Executing CQL Statements

<style scoped> h1:before { content: "Java"; display: block; font-size: 60%; margin: 0 0 .2em; } </style>

{{ $frontmatter.synopsis }}

Query Execution { #queries}

CDS Query Language (CQL) statements can be executed using the run method of any service that accepts CQN queries:

CqnService service = ...

CqnSelect query = Select.from("bookshop.Books")
    .columns("title", "price");

Result result = service.run(query);

Parameterized Execution

Queries, as well as update and delete statements, can be parameterized with named, or indexed parameters.
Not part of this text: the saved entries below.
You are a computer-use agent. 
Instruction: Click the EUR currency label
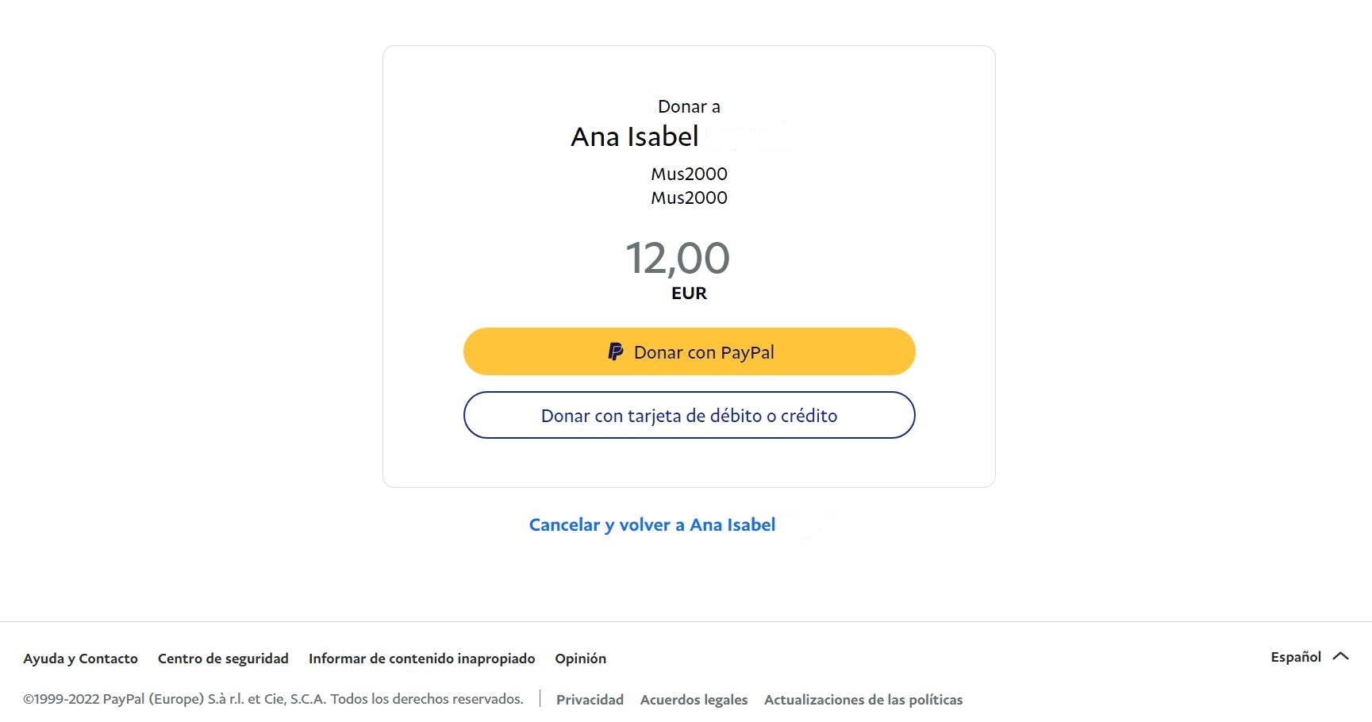tap(689, 294)
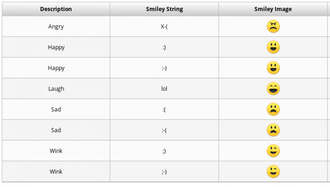
Task: Select the :-( smiley string cell
Action: pos(164,130)
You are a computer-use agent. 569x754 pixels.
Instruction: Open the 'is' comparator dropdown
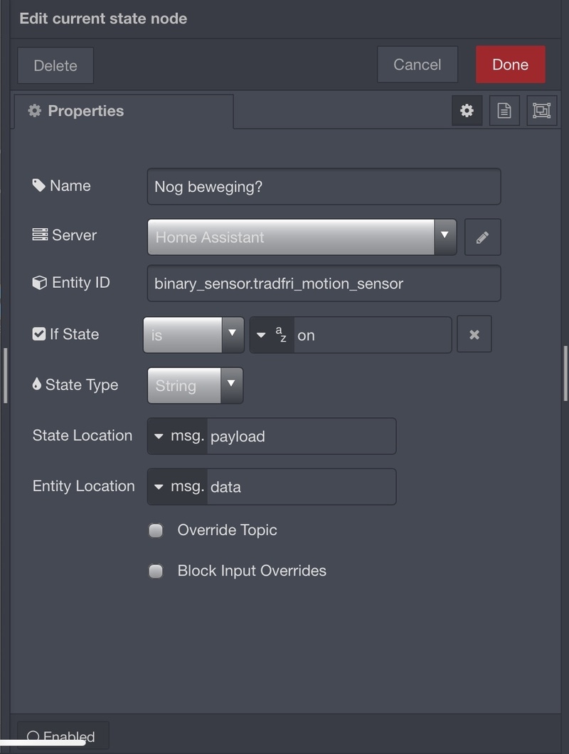193,335
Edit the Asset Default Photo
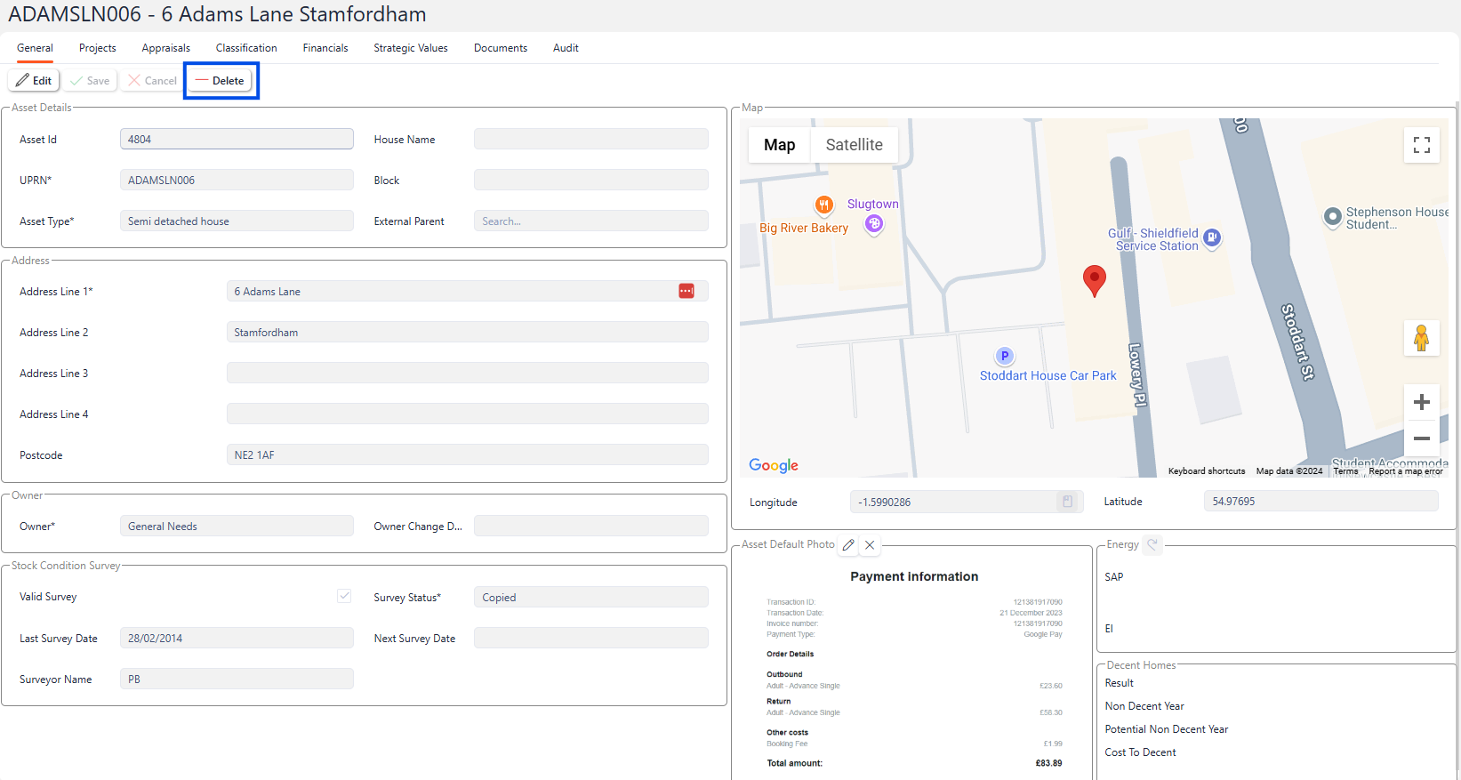The height and width of the screenshot is (780, 1461). coord(848,544)
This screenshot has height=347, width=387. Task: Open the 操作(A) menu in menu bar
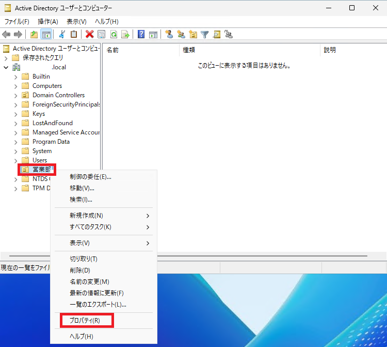pos(47,21)
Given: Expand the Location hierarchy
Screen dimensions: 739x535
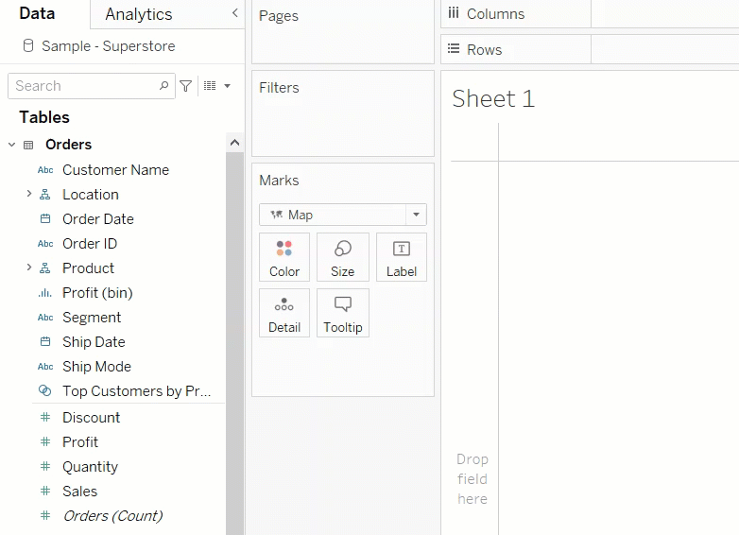Looking at the screenshot, I should click(28, 194).
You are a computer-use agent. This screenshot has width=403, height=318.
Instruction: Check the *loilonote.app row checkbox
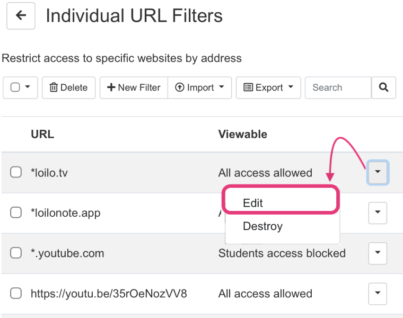tap(16, 213)
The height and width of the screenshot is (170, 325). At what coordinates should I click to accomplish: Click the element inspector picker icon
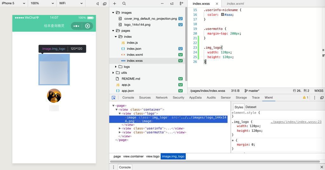pyautogui.click(x=114, y=98)
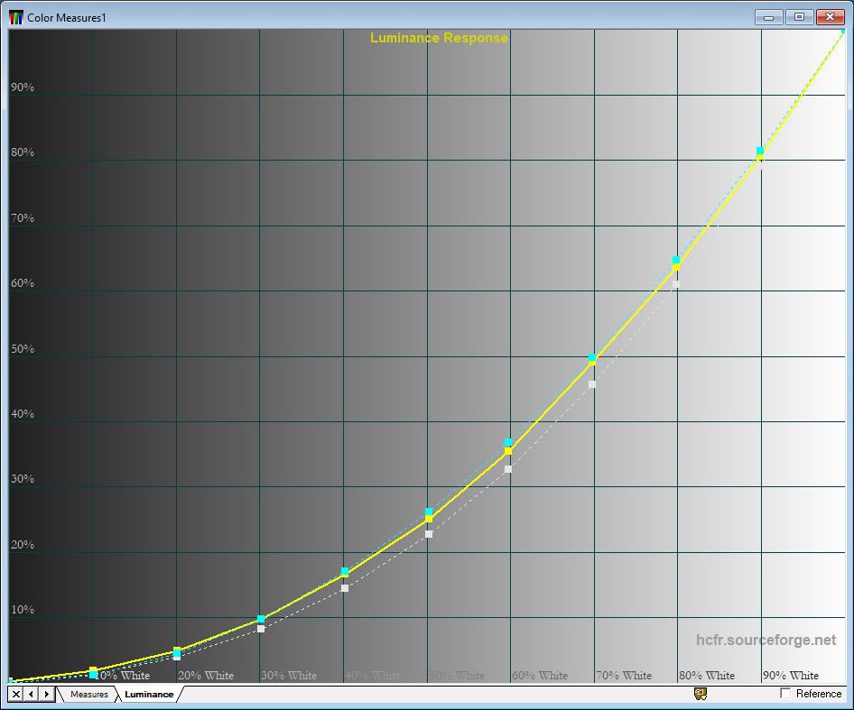Select the yellow data point at 60% White
Screen dimensions: 854x710
[x=508, y=451]
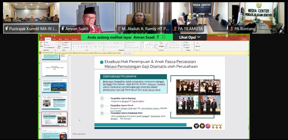Toggle underline formatting in Font group

click(x=79, y=46)
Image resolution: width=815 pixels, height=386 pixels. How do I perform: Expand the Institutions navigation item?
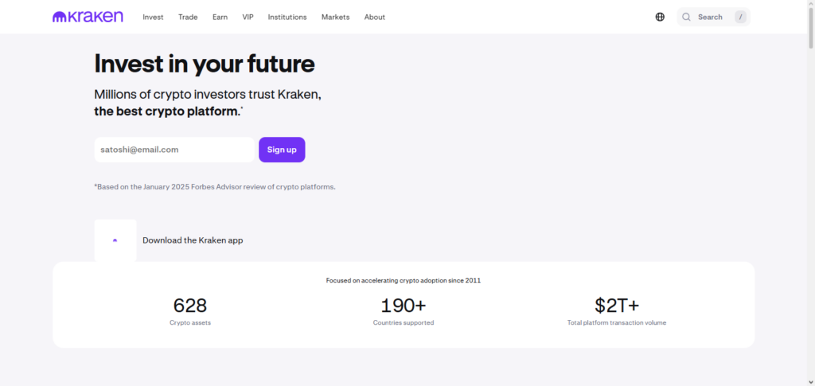click(287, 17)
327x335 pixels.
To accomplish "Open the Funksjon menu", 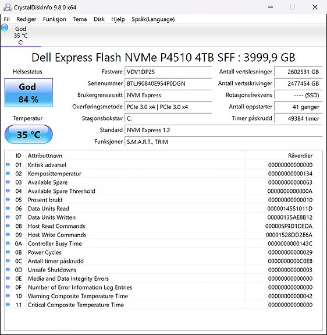I will click(54, 19).
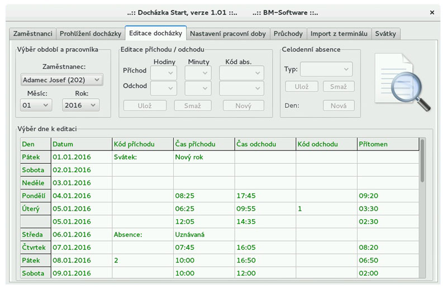Image resolution: width=447 pixels, height=289 pixels.
Task: Open the Příchod Kód abs. dropdown
Action: coord(241,72)
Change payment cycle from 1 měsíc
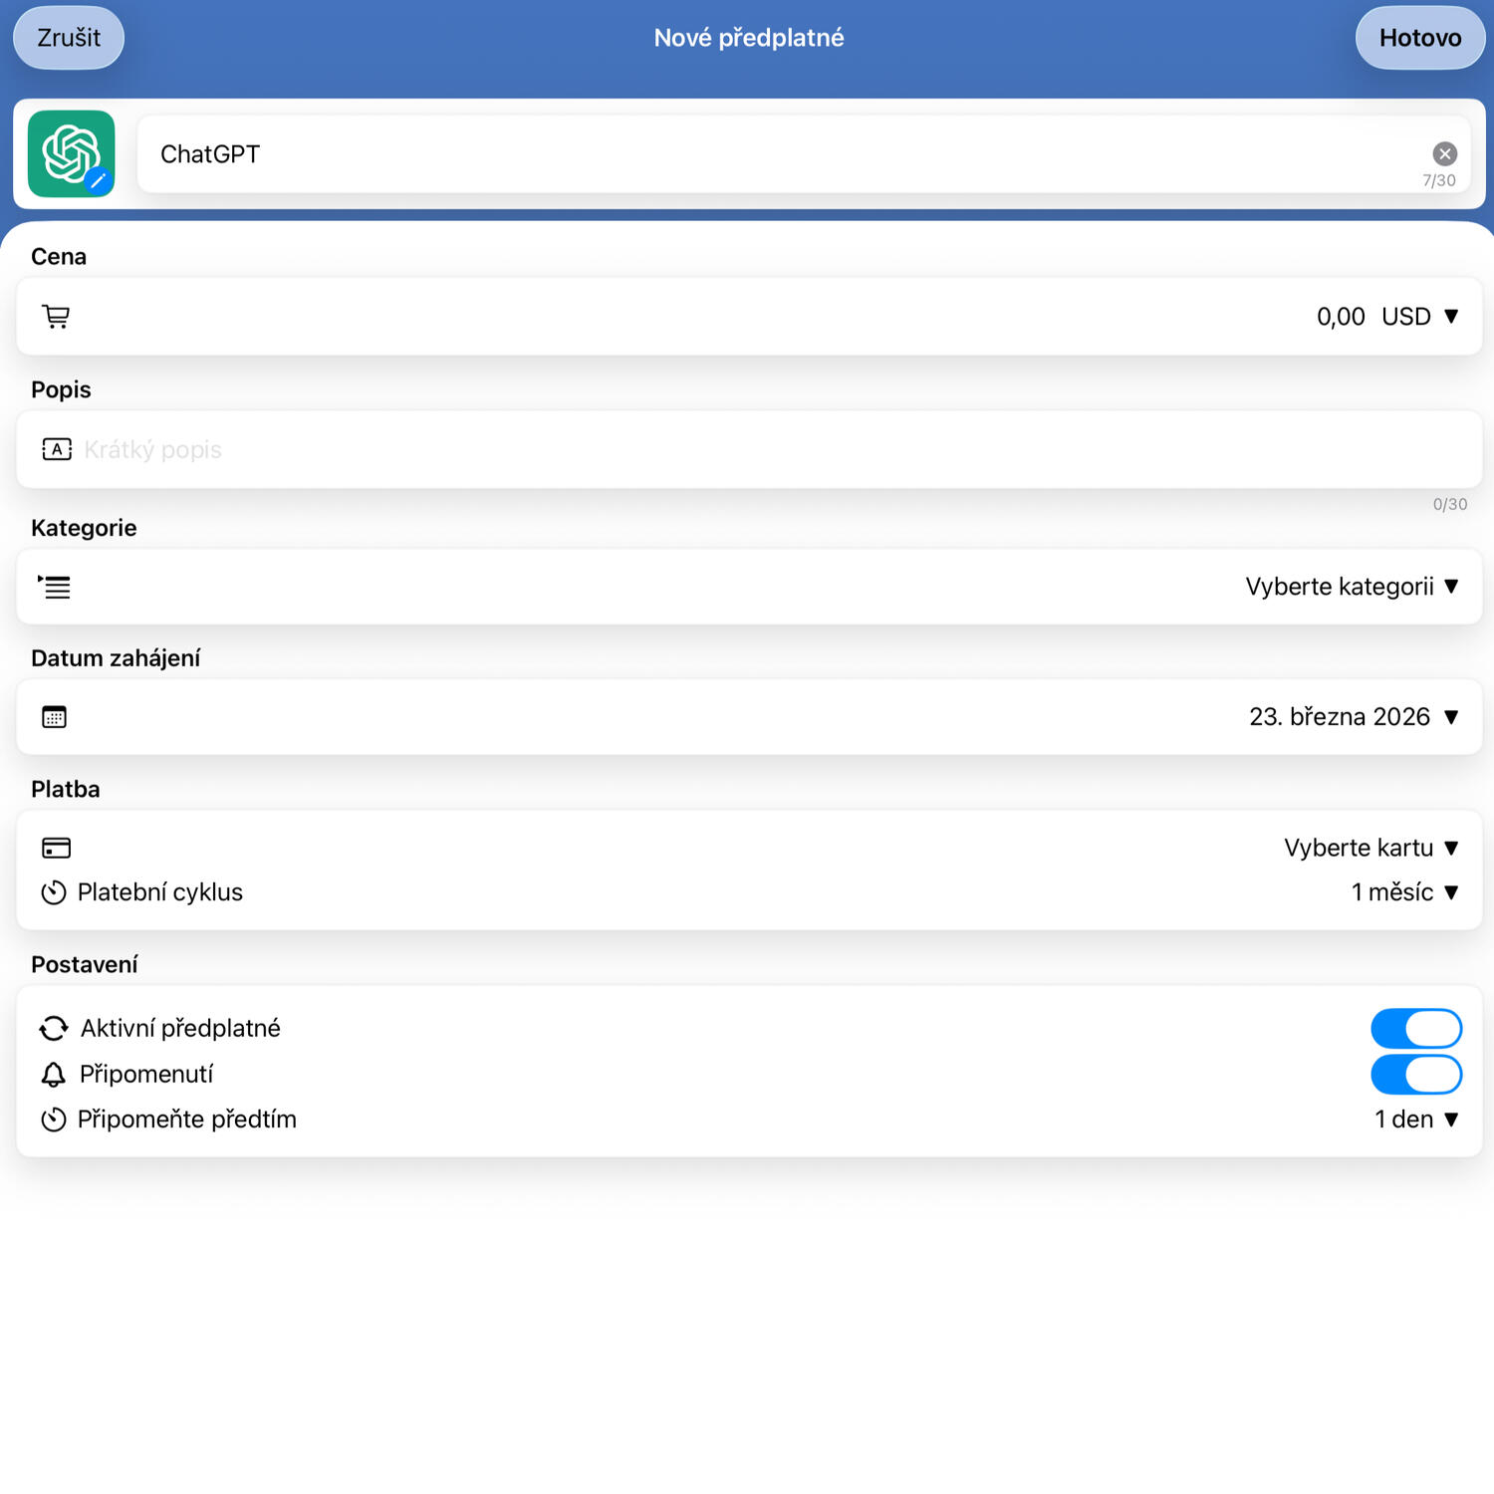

Update and delete statements with named parameters can be executed in batch mode using multiple parameter sets.

Named Parameters

The following statement uses two parameters named id1 and id2. The parameter values are given as a map:

import static com.sap.cds.ql.CQL.param;

CqnDelete delete = Delete.from("bookshop.Books")
    .where(b -> b.get("ID").eq(param("id1"))
            .or(b.get("ID").eq(param("id2"))));

Map<String, Object> paramValues = new HashMap<>();
paramValues.put("id1", 101);
paramValues.put("id2", 102);

Result result = service.run(delete, paramValues);

::: warning The parameter value map must be of type Map<String, Object>, otherwise the map is interpreted as a single positional/indexed parameter value, which results in an error. :::

Indexed Parameters

The following statement uses two indexed parameters defined through param(i):

import static com.sap.cds.ql.CQL.param;

CqnDelete delete = Delete.from("bookshop.Books")
    .where(b -> b.get("ID").in(param(0), param(1)));

Result result = service.run(delete, 101, 102);

Before the execution of the statement the values 101 and 102 are bound to the defined parameters.

Batch Execution

Update and delete statements with named parameters can be executed as batch with multiple parameter sets. The named parameters example from above can be expressed using batch delete with a single parameter and two value sets:

import static com.sap.cds.ql.CQL.param;

CqnDelete delete = Delete.from("bookshop.Books").byParams("ID");

Map<String, Object> paramSet1 = singletonMap("ID", 101);
Map<String, Object> paramSet1 = singletonMap("ID", 102);

Result result = service.run(query, asList(paramSet1, paramSet2));
long deletedRows = result.rowCount();

From the result of a batch update/delete the total number of updated/deleted rows can be determined by rowCount(), and rowCount(batchIndex) returns the number of updated/deleted rows for a specific parameter set of the batch. The number of batches can be retrieved via the batchCount() method. Batch updates also return the update data.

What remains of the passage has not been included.